Nous proposons une évaluation du TTIP basée sur un autre modèle, et sur des hypothèses plus probables en matière de coûts d’ajustement économiques et de directions politiques. Nous utilisons le « Global Policy Model » (Modèle des politiques publiques mondiales), développé par les Nations Unies, pour simuler les effets du TTIP sur l’économie mondiale. Cette simulation tient compte du contexte d’austérité prolongée, et des taux de croissance faibles qui caractérisent particulièrement l’Union Européenne et les États-Unis.

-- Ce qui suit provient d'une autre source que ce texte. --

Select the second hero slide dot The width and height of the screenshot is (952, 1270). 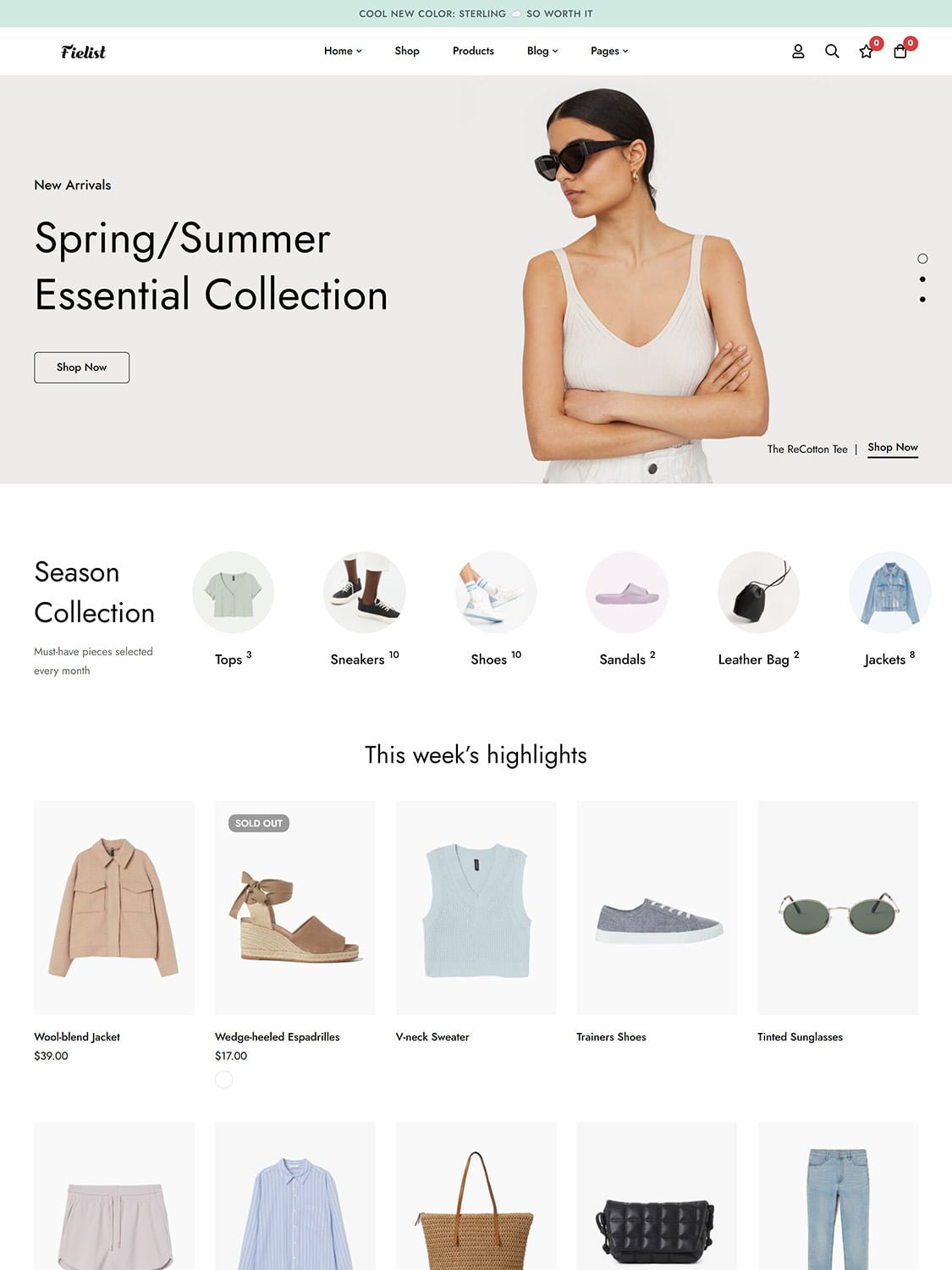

Nos résultats se distinguent radicalement des estimations précédentes. Nous trouvons que:
- Le TTIP entraînerait des pertes nettes en termes d’export, à l’échéance de dix ans, en comparaison d’un scénario « sans TTIP ». Les pays du nord de l’Europe subiraient les plus grosses pertes (2,07 % du PIB) suivis par la France (1,9 %), l’Allemagne (1,14%) et le Royaume-Uni (0,95 %).

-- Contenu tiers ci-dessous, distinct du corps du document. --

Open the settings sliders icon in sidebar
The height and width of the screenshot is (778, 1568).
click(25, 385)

- Le TTIP entraînerait des pertes nettes en termes de PIB. De manière cohérente avec les chiffres de l’export, les pays du nord de l’Europe subiraient la plus forte contraction de leur PIB (–0,50 %), suivis par la France (–0,48 %) et l’Allemagne (–0,29 %).

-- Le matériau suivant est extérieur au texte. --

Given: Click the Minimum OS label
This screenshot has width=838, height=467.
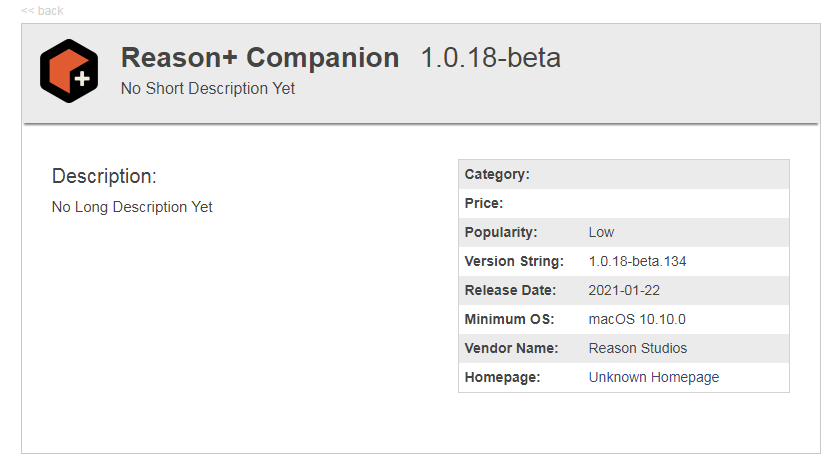Looking at the screenshot, I should 508,319.
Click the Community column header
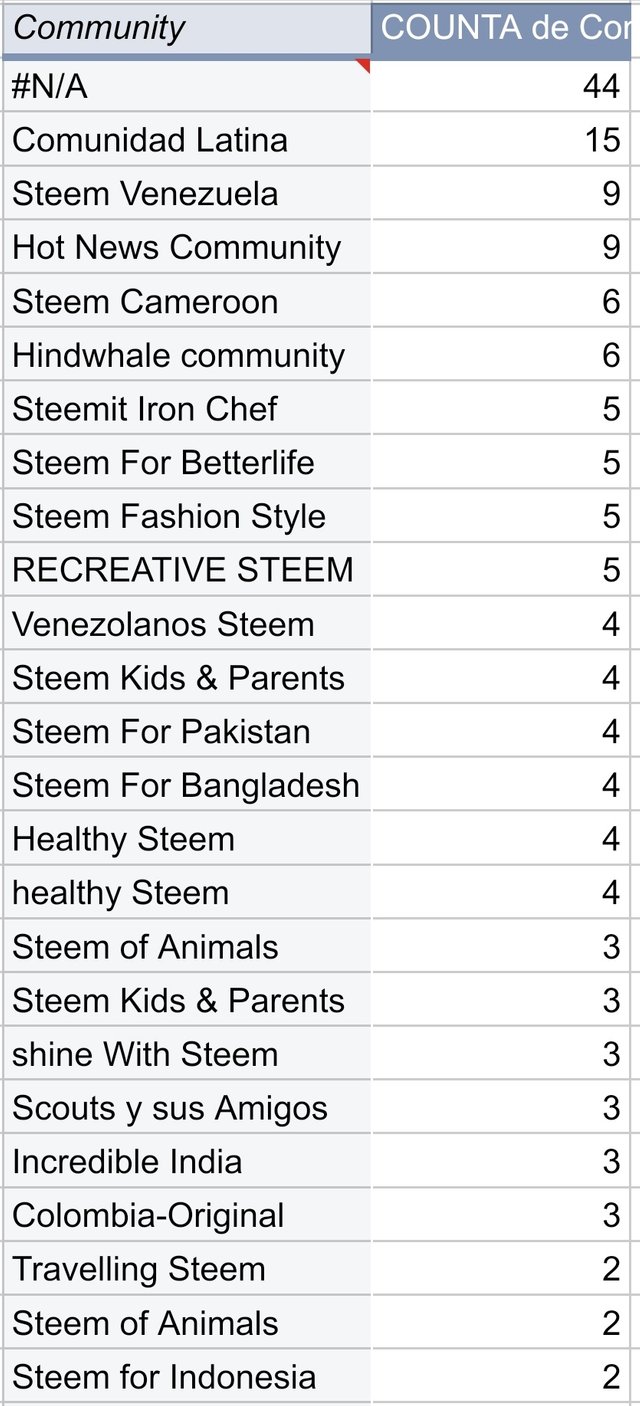This screenshot has width=640, height=1406. (x=186, y=28)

- Le TTIP entraînerait une baisse des salaires. La France serait le plus durement touchée avec une perte de 5 500 euros par travailleur, suivie par les pays nordiques (–4 800 euros par travailleur), le Royaume-Uni (–4 200 euros par travailleur) et l’Allemagne (–3 400 euros par travailleur).
- Le TTIP entraînerait des destructions d’emplois. Nous calculons qu’environ 600 000 emplois seraient détruits dans l’UE. Les pays du nord de l’Europe seraient les plus affectés (–223 000 emplois), suivis par l’Allemagne (–134 000 emplois), la France (–130 000 emplois) et les pays du sud de l’Europe (–90 000 emplois).
- Le TTIP entraînerait une diminution de la part des salaires dans le partage de la valeur ajoutée, renforçant une tendance qui a contribué à la stagnation économique actuelle. L’envers de cette diminution serait l’augmentation de la part des profits et des rentes, ce qui indique qu’il y aura un transfert proportionnel des revenus du travail vers les revenus du capital. Le transfert le plus significatif aurait lieu au Royaume-Uni (7 % du PIB seraient transférés des revenus du travail vers les profits), en France (8 %), en Allemagne et au nord de l’Europe (4 %).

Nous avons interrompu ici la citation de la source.